Since Smith, a great deal of intellectual effort has gone into exploring the question of under what conditions the interests of society will be served by businessmen seeking to make a profit--in fact, this is the core of microeconomics. The reading selections present background material to this exploration by explaining a large number of technical terms that economists use, and also by looking at a few of the simplifying assumptions they generally invoke.


After you complete this unit, you should be able to:

  • Define production function, isoquants, marginal product, price discrimination, monopsonist, and the all-or-nothing demand curve.
  • Define increasing, decreasing, and constant returns to scale.
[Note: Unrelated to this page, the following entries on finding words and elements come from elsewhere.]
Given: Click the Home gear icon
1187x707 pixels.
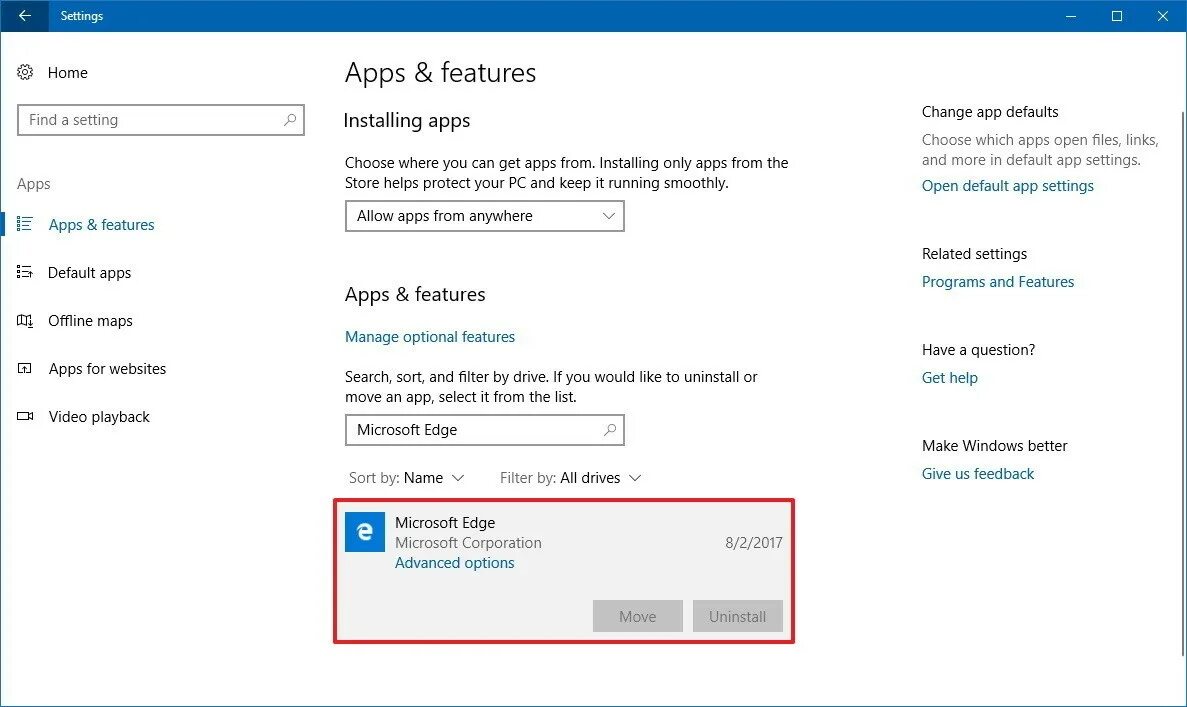Looking at the screenshot, I should pos(25,72).
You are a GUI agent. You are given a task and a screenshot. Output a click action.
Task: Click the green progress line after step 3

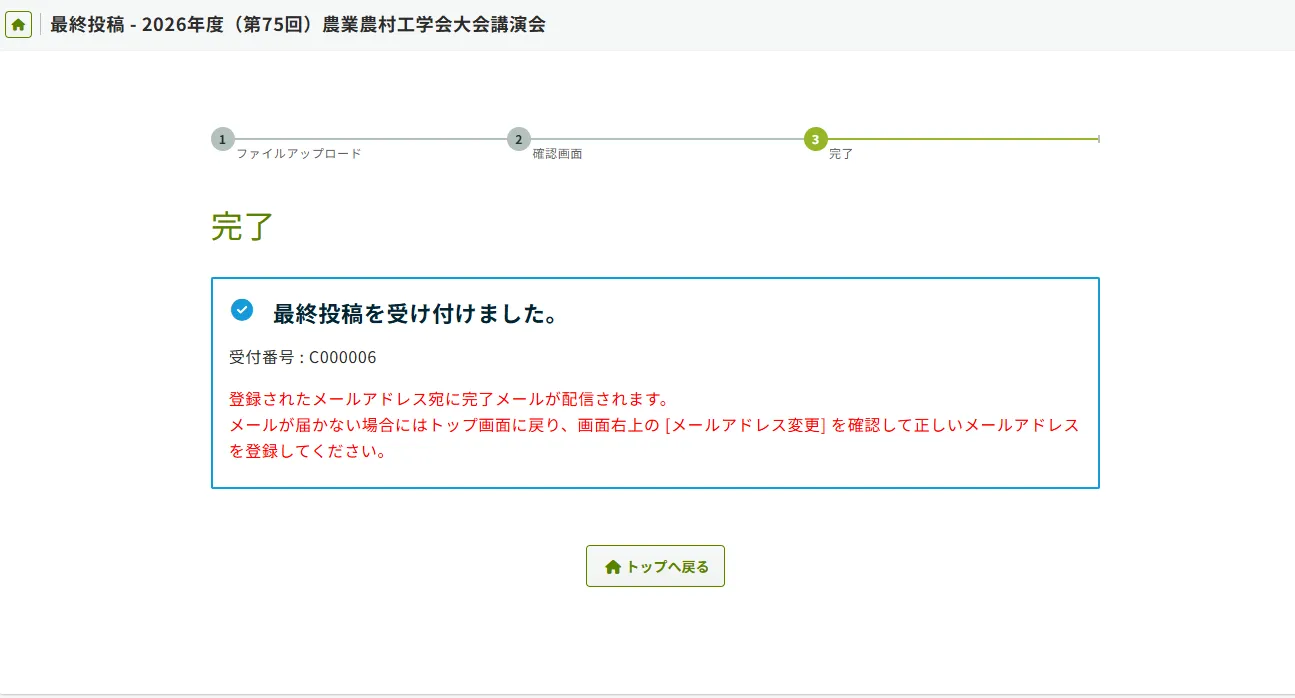point(960,139)
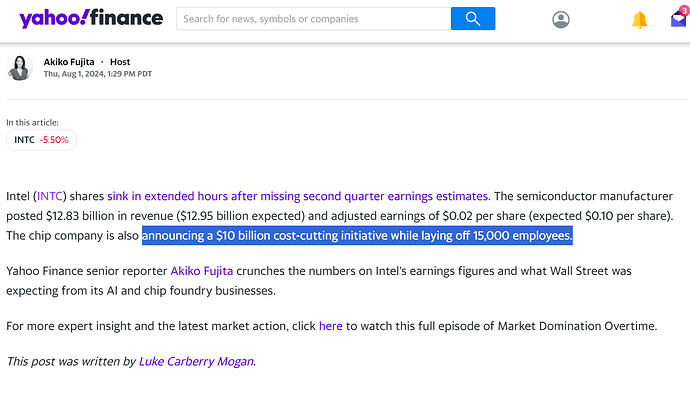Click the Yahoo Finance logo
Image resolution: width=690 pixels, height=393 pixels.
(x=91, y=18)
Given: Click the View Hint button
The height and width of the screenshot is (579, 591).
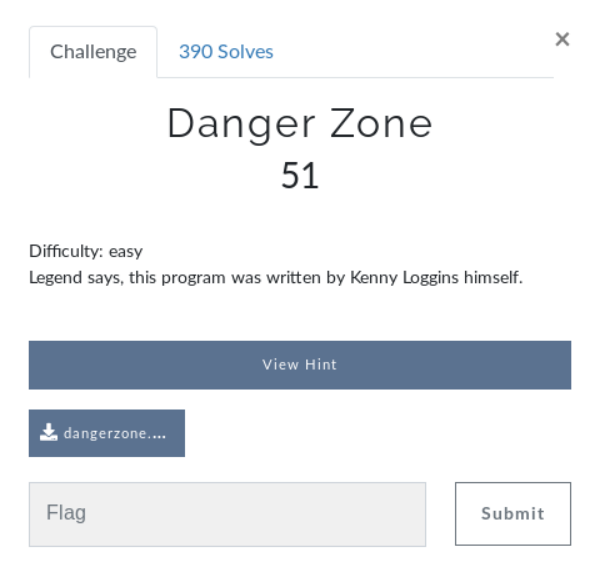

  • Distinguish between income and substitution effects.
  • Distinguish between an individual buyer's demand curve and the industry demand, and between industry demand and the demand curve facing an individual seller.
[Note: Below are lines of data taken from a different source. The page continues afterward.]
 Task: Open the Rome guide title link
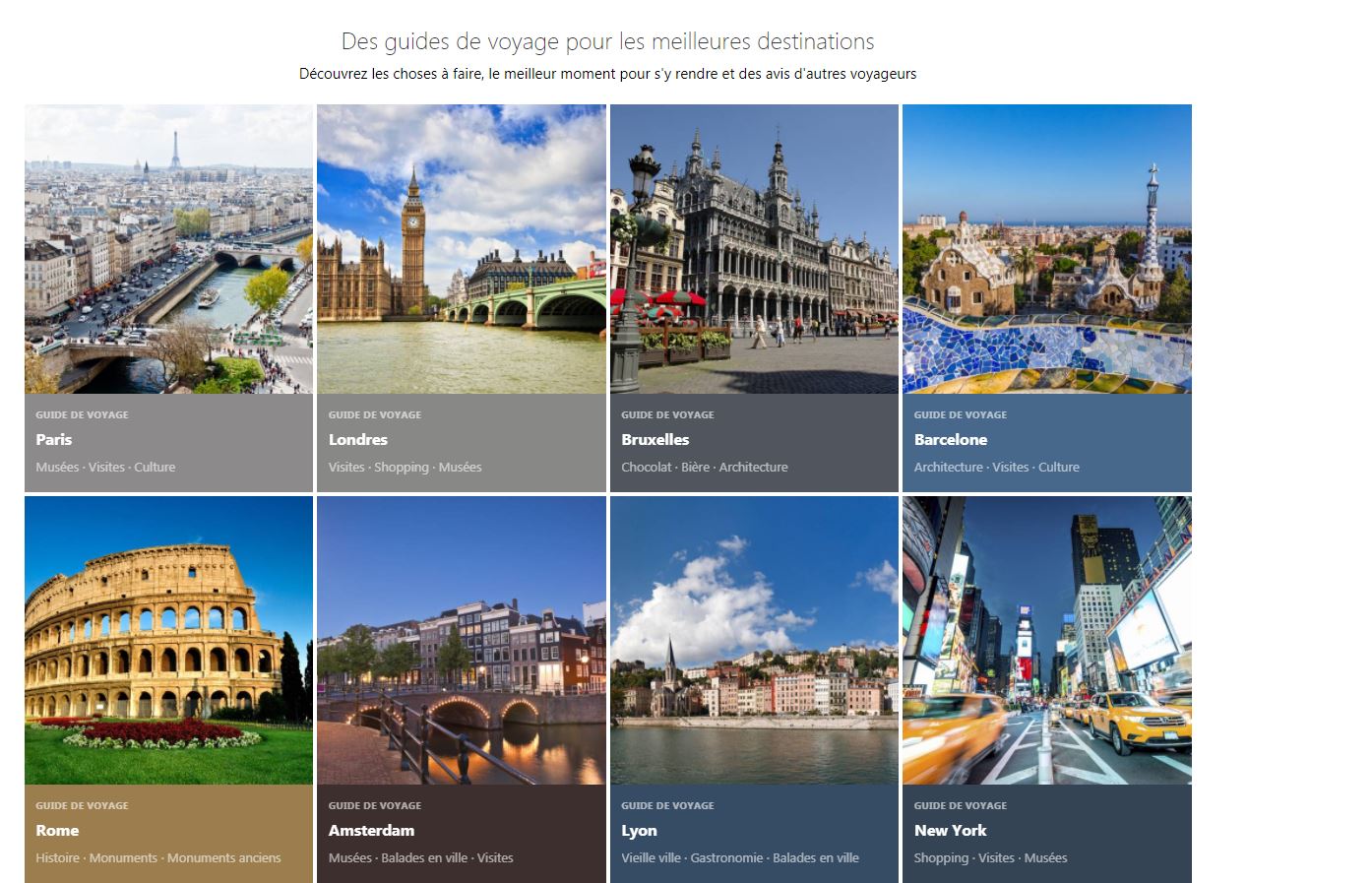pyautogui.click(x=57, y=831)
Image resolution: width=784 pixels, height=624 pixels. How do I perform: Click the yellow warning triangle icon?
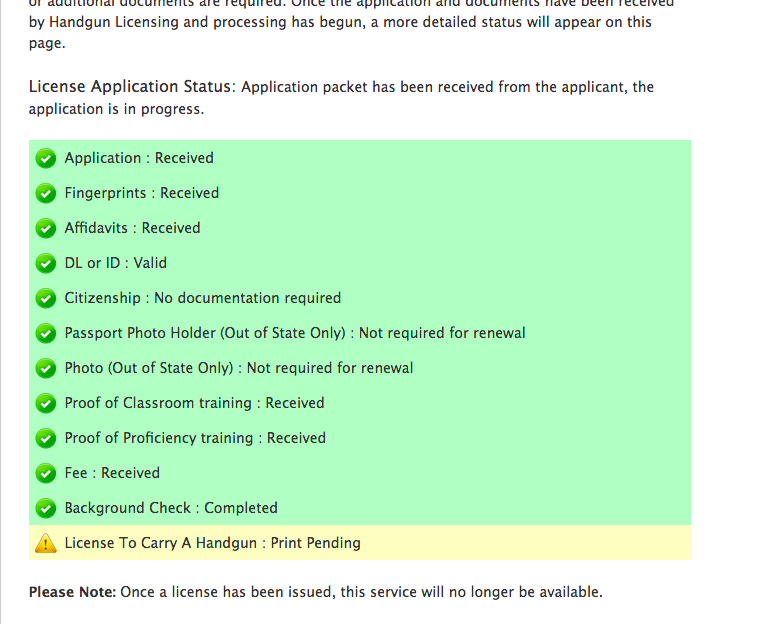tap(45, 543)
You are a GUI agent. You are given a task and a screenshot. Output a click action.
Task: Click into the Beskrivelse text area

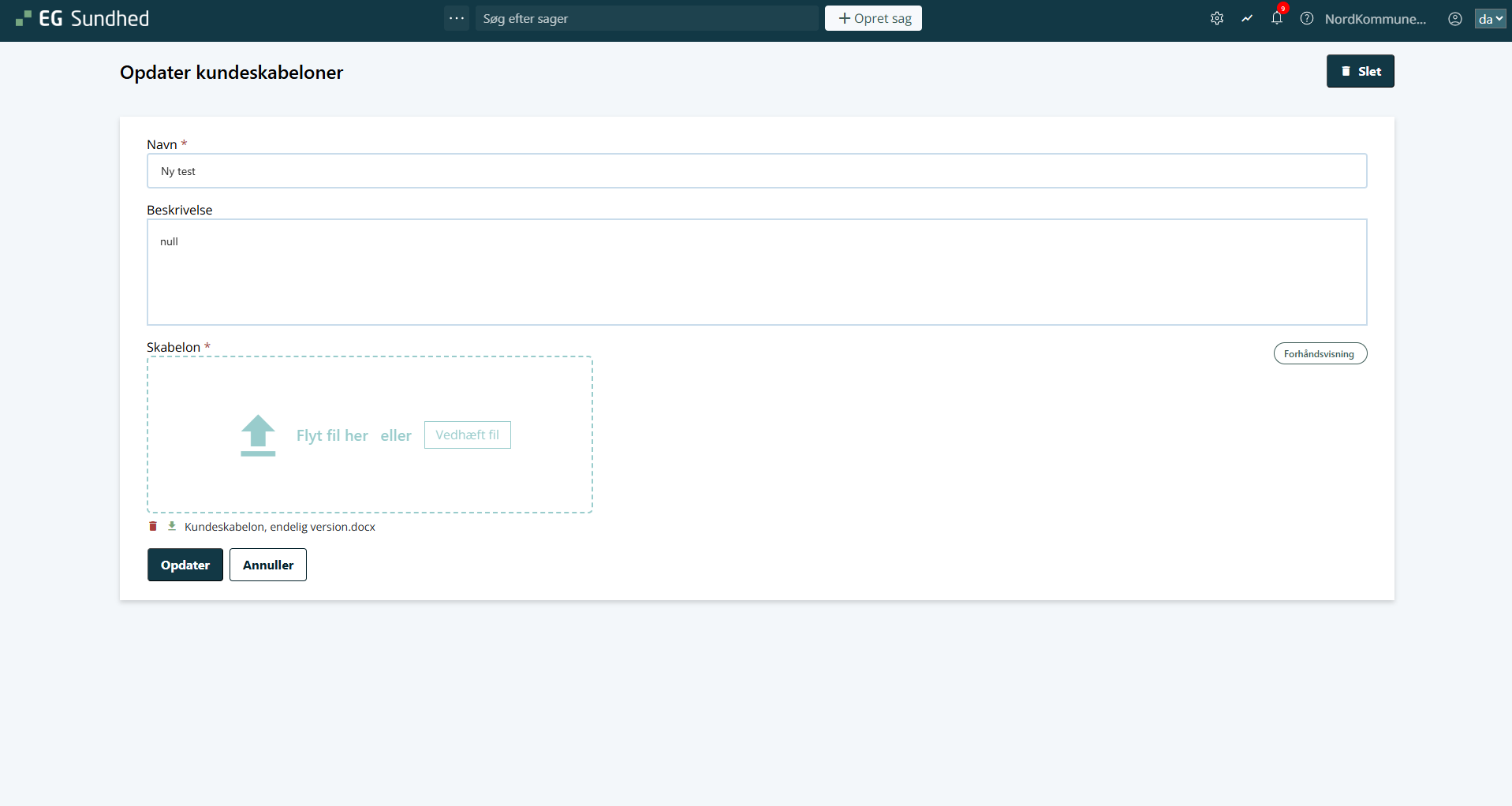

  • Compute marginal revenue from the demand curve of the seller when that demand curve is given in the form of a table.
  • Compute marginal resource cost from the supply curve of the buyer when that supply curve is given in the form of a table.
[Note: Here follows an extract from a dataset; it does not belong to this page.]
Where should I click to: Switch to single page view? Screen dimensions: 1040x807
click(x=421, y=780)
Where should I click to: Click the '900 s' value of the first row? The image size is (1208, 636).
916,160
  • Explain why marginal resource cost equals price for a buyer who is a price taker.
  • Explain why marginal revenue equals price for a seller who is a price taker and why marginal revenue is less than price for a seller who is a price searcher.
  • Explain what the law of diminishing returns is and under what conditions it holds.
  • Explain why the demand curve, the supply curve for resources, and the production function can be treated as boundaries.